Stereotype in juristischen Ausbildungsfällen Eine hamburgische Studie
Abstract
2014 sorgte Daniela Schweigler mit einem Beitrag in der Deutschen Richterzeitung für Aufsehen, in dem sie das Frauenbild in der bayerischen Justizausbildung, u.a. bei der Gestaltung der Ausbildungsmaterialien, kritisierte.Neben der Unterrepräsentanz von Frauen in den Ausbildungsfällen bemängelte sie deren Darstellung in untergeordneten Positionen sowie ihre Reduzierung auf die Rollen als Mütter, Hausfrauen, Ehefrauen, Verlobte und Geliebte.

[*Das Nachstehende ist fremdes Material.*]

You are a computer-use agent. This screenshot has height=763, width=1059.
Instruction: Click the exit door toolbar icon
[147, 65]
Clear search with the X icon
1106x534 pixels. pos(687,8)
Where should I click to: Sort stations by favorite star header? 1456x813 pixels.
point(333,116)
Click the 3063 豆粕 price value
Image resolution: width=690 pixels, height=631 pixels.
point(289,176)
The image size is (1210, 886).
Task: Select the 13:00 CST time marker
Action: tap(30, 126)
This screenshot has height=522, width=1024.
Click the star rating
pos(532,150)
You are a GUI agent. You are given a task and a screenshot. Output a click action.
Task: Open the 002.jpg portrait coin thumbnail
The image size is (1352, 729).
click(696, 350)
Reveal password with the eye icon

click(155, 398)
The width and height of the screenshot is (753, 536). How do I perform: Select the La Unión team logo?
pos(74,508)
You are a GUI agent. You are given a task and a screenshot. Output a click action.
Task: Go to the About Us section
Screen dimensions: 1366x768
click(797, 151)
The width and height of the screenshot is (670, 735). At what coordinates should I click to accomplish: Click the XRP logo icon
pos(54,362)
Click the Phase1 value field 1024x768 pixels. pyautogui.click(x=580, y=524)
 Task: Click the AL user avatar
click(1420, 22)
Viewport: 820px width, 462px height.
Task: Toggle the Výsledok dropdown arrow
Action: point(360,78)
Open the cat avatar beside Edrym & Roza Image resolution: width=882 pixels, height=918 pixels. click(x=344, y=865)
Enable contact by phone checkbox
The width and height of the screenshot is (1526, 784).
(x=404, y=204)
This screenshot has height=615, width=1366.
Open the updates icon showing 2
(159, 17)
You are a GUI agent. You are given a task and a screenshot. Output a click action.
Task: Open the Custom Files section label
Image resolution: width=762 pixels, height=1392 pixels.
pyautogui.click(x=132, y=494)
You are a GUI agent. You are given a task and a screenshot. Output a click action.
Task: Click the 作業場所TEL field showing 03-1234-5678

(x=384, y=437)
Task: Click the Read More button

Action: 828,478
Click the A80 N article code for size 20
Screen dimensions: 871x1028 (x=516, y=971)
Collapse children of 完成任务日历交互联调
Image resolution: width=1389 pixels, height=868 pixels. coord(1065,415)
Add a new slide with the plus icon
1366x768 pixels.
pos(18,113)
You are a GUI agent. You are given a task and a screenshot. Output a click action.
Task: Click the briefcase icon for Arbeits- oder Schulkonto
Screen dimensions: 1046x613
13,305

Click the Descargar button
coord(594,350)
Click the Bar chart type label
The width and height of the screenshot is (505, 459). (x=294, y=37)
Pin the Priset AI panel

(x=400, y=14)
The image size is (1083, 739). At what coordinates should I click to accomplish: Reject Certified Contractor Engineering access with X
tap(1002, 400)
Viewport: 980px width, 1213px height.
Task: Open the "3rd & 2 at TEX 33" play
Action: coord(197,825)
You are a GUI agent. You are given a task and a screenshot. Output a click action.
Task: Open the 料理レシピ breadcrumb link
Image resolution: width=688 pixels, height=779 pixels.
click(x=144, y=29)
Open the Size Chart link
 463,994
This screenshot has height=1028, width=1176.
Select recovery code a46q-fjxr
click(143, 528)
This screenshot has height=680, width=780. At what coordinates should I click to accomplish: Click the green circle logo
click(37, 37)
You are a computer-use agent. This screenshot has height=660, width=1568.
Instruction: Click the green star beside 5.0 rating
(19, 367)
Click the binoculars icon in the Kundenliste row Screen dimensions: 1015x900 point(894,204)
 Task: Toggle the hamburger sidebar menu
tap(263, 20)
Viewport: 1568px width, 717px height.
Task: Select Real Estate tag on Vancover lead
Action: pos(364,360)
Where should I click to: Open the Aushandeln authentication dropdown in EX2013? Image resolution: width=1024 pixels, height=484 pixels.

Trotz der medialen Aufmerksamkeit, die der Beitrag Schweiglers erhielt, blieben weitergehende Diskussionen in der Rechtswissenschaft, insbesondere an den juristischen Fakultäten, aus. Dabei stellen sich im Zusammenhang mit der Gender- und Diversity-Dimension der juristischen Fallgestaltung spannende Fragen: Was macht in diesem Kontext einen guten juristischen Ausbildungsfall aus? Wie sieht die Praxis an den Hochschulen aus? Welche Stereotype werden in juristischen Ausbildungsfällen bedient? Welche Möglichkeiten gender- und diversitätssensibler Fallgestaltung sind denkbar?
Die hier vorgestellten Ergebnisse gehen aus einer Untersuchung von 87 Examensübungsklausuren hervor, die zwischen dem 1. September 2014 und dem 31. August 2015 im Examensübungsklausurenkurs der Bucerius Law School und im Hamburger Examenskurs der Universität Hamburg geschrieben wurden. Die Untersuchung ist zentraler Bestandteil des Forschungsprojekts „(Geschlechter)Rollenstereotype in juristischen Ausbildungsfällen“, welches sich darüber hinaus mit Möglichkeiten der Umsetzung einer gender- und diversitätssensiblen rechtswissenschaftlichen Lehre in der Praxis beschäftigt. Ausgehend von Funktionen und Potentialen des Lernens am juristischen Fall und der Bedeutung von Stereotypen als Herausforderung der Fallgestaltung (2) werden die Ergebnisse vorgestellt (3) und aus einer rechtsdidaktischen Perspektive mögliche Ansatzpunkte einer geschlechter- und diversitätssensiblen, diskriminierungskritischen Lehre diskutiert (4).